Torksey is widely known as a Viking winter camp from an entry in the Anglo-Saxon Chronicle for AD872. A growing body of archaeological evidence offers the potential of placing the site in its broader chronological and spatial context. Previous work has focussed on the pottery industry associated with an Anglo-Scandinavian town or burh. Recent metal detector finds have also suggested Torksey may be an Anglo-Saxon ‘productive site’, implying that Viking occupation must be seen in the context of pre-existing Saxon inhabitation.
The aim of the project is to understand the role and significance of Torksey by plotting the chronological and spatial development of the various centres of activity, which have been tentatively identified through metal detecting. These include a putative Anglo-Saxon riverine ‘beach market’, the Viking winter encampment and wider trading site, the Anglo-Scandinavian burh and the Torksey ware kilns. The project has major implications for wider understanding of the Viking Great Army and its interaction with local populations, the development of Anglo-Saxon burhs, and the evolving nature of trade and industry in the early medieval period, and its connections with power and ideology.

## DATASET EXCERPTS
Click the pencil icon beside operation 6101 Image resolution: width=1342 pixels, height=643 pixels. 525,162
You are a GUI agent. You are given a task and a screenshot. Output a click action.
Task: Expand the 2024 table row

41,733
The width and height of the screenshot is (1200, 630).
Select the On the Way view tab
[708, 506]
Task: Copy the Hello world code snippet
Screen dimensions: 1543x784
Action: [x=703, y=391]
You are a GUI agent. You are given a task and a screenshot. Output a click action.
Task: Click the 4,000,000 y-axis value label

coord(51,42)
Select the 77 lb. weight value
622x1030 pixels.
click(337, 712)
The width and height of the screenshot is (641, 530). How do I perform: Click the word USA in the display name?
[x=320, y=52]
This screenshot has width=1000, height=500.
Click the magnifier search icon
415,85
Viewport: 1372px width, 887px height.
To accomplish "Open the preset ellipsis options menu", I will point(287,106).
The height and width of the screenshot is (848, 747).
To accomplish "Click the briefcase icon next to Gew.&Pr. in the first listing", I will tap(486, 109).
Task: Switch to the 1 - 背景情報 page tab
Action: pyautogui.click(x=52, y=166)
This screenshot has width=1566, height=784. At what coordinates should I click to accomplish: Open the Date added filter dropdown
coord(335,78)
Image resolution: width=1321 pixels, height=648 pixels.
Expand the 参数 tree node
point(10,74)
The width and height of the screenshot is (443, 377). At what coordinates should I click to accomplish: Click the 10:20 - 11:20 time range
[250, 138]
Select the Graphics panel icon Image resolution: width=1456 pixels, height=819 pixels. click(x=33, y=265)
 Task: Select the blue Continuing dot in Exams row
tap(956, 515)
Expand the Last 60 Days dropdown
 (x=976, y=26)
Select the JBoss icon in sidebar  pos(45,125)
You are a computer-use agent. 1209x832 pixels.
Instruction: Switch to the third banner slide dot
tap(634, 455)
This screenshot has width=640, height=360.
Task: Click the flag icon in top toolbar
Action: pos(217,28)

## STATED TASK 1
Translate this sentence from the passage on Torksey into Spanish: "Previous work has focussed on the pottery industry associated with an Anglo-Scandinavian town or burh."
## STATED TASK 2
Resume the passage on Torksey with new sentences that follow its last one.
The data that comes after the passage on Torksey is separate material.

## RESPONSE 1
Los trabajos anteriores se han centrado en la industria alfarera asociada a una ciudad o burh anglo-escandinavo.

## RESPONSE 2
Funding has been provided by the British Academy and the Society of Antiquaries of London.
Link to Society of Antiquaries research page
Torksey Test Pits 2011 (PDF
, 3,515kb): Reports on Five Test Pits Excavated in Torksey, Lincolnshire, 4th-8th July 2011, by Gareth Perry, with Jane Young and Samantha Stein
Viking at Torksey: a fieldwalking adventure of a first year archaeology student, by Julian D. Richards and Daria Wiercigroch, The Post Hole 27, February 2013
D.M. Hadley: "Viking Winter Camps in England: New Archaeological Evidence"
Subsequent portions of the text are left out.